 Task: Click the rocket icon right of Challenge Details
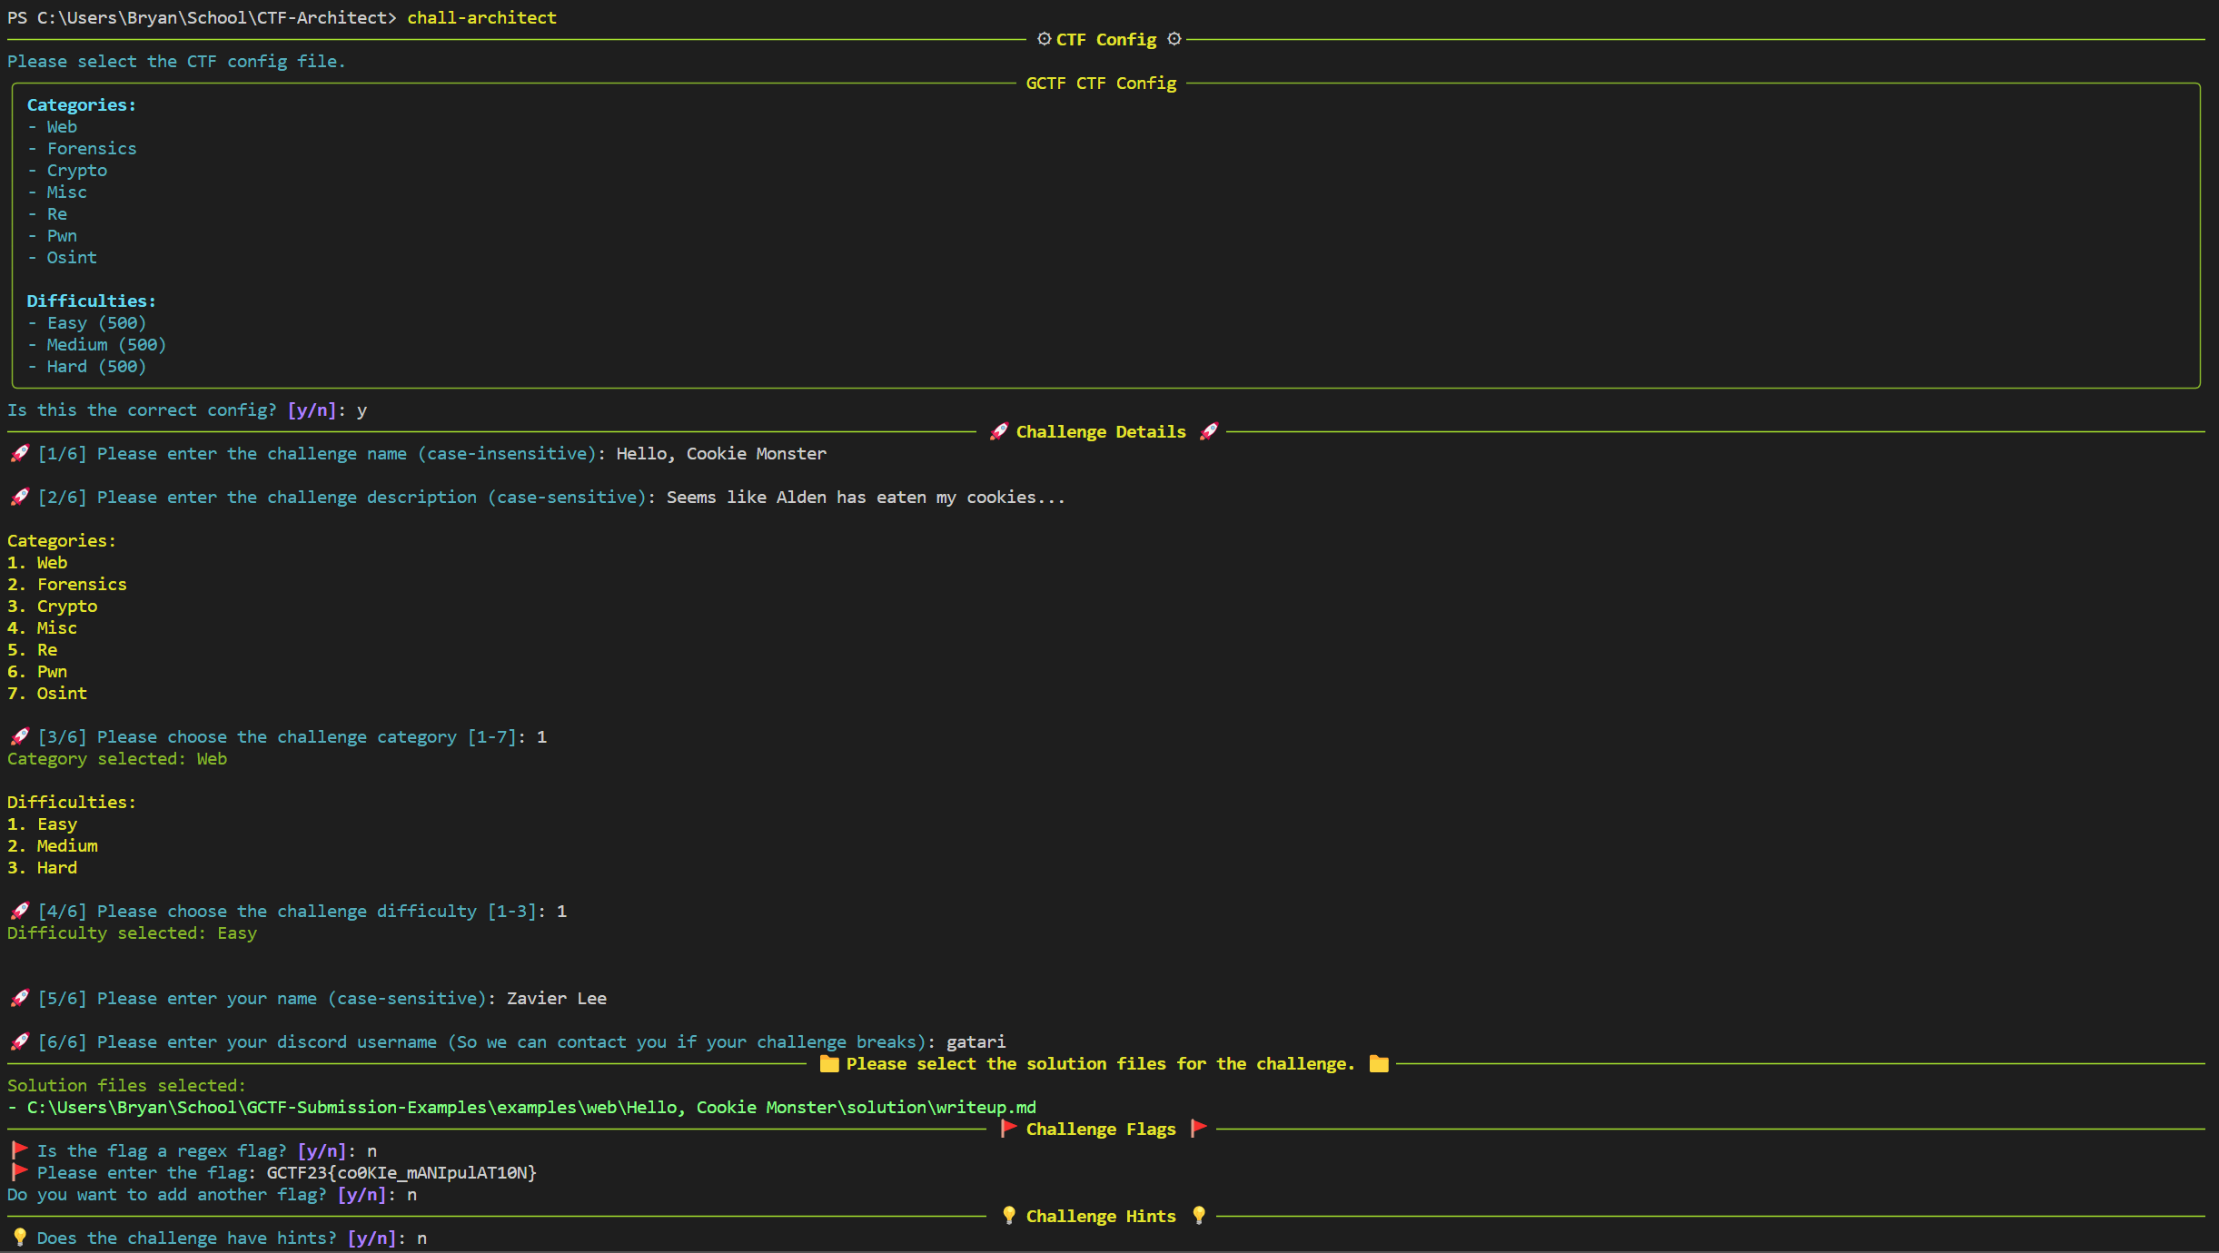point(1208,431)
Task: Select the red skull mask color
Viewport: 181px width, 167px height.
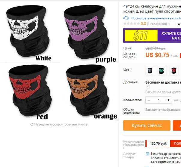Action: [x=174, y=71]
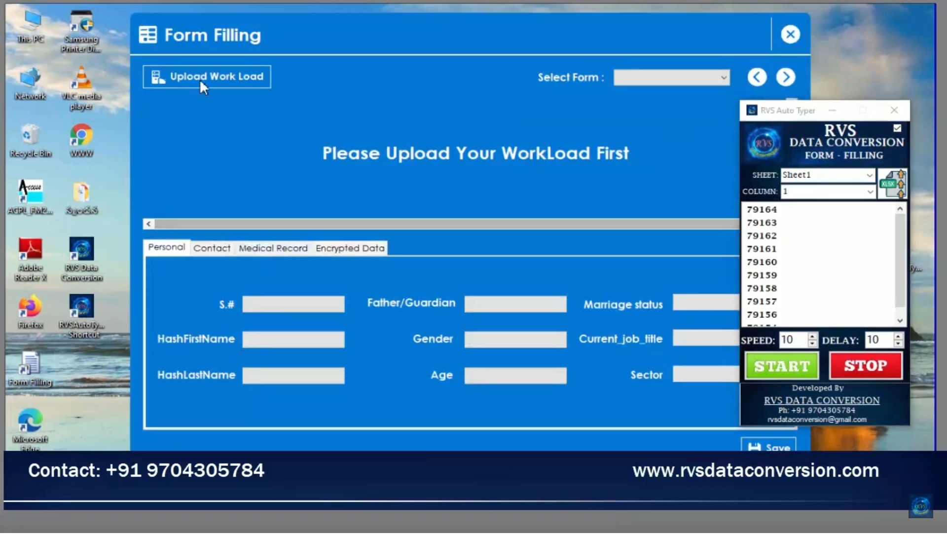Go to next form using right arrow icon
Screen dimensions: 947x537
(785, 77)
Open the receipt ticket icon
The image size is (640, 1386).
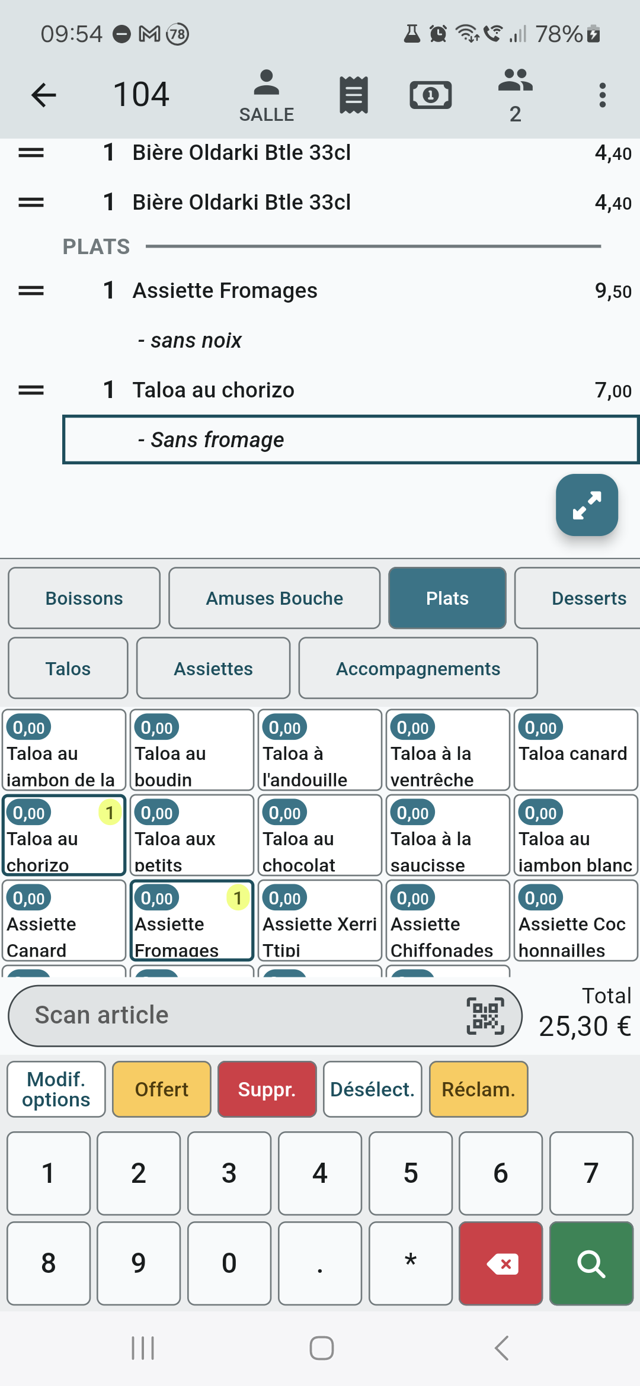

※

◆ Exercise instructions ◆
Which of the lines above contain the string "Task" with its capitalization matched exactly? Collect every such line and copy it out in full.

◆ Solution ◆
 Task: Click the rocket icon right of Challenge Details
Task: Select the red skull mask color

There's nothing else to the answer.